White sesame - 1/2 cup
Split black gram / Ulutham parupu - 3 tbs
Coconut grated fresh / dry coconut - 1/4 cup
Dry red chili - 3 or 4 according to ur aste
Coriander stems, chopped - 3 tbs
Tamarind pulp - small lemon size + Water - 2 tbs
Water - 1/4 cup
Salt to taste
Mustard seeds - 1/4 tsp
Curry leaf 1/2 stalk
Soak tamarind in the 2 tbs of water.
Dry roast the sesame seeds and black gram / Ulundhu until golden. Keep aside.
IF USING DRY COCONUT: dry roast the grate dry coconut and add it to the sesame seed mixture.
IF USING FRESH COCONUT : Add it directly to the toasted sesame seed mixture.
Using your hand dissolve the soaked tamarind in water,until all the flesh dissolves.

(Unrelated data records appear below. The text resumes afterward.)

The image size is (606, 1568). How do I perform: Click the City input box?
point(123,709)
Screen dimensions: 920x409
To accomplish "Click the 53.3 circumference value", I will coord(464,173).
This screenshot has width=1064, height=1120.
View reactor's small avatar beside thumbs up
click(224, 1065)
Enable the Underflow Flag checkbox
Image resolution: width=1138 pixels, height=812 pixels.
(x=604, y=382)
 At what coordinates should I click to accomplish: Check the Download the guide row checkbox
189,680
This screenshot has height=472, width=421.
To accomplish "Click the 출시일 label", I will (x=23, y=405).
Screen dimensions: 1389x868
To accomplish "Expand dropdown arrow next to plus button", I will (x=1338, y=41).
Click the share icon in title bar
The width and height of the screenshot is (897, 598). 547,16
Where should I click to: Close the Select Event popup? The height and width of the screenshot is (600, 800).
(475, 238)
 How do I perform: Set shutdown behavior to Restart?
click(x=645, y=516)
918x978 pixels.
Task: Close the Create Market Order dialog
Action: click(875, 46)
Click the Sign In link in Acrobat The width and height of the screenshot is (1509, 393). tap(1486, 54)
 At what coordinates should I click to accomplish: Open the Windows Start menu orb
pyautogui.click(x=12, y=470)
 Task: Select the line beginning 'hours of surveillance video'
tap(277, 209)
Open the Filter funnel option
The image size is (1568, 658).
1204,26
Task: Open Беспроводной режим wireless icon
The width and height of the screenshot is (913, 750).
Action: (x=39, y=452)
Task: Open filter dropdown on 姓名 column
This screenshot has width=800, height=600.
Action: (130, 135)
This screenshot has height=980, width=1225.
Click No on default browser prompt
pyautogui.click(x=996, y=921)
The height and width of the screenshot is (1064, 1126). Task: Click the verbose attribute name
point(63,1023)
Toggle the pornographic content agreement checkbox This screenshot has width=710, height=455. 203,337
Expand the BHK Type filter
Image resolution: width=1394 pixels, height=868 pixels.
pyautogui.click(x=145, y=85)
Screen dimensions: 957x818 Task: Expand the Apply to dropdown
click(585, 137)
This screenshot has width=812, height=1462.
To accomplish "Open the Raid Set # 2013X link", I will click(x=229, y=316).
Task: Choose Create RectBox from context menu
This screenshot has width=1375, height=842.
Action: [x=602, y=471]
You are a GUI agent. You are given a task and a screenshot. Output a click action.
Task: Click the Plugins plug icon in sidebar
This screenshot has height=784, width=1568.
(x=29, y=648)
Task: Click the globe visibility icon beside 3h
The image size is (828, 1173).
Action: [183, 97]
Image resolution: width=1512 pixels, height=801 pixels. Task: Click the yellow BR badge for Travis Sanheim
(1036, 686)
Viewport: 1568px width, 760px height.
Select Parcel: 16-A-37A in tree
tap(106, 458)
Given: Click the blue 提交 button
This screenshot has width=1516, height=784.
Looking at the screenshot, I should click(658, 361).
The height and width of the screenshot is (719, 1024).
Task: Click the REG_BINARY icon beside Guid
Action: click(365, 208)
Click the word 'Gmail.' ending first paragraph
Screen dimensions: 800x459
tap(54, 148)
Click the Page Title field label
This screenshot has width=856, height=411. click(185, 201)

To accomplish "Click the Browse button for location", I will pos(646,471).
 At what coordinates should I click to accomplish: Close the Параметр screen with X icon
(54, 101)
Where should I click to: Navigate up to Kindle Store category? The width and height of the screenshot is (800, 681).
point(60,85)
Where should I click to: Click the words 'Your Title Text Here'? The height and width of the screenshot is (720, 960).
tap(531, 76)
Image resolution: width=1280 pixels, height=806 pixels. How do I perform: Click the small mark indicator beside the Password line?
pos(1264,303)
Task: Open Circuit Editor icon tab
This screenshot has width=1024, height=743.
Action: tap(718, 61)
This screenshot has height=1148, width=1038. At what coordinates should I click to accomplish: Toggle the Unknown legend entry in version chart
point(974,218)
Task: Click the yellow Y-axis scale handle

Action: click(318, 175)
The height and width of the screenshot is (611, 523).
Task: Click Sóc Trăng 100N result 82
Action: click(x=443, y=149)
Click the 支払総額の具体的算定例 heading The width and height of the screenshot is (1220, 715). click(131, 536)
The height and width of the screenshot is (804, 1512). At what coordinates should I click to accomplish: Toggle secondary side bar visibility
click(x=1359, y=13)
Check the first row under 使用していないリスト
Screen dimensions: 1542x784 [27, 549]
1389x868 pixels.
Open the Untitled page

In a blender add the toasted sesame seed + ulundu mixture, the coconut, the red chili, the coriander stems,tamarind water and salt grind to a paste.If the mixture is dry add water to your desired consistency
In another pan heat 2 tbs of oil, once oil is hot add the mustard seeds and let them pop,switch off heat add curry leaf and add the mixture to the chutney and stir.
If you find the taste very intensive or bitter you can add more tamarind to balance that.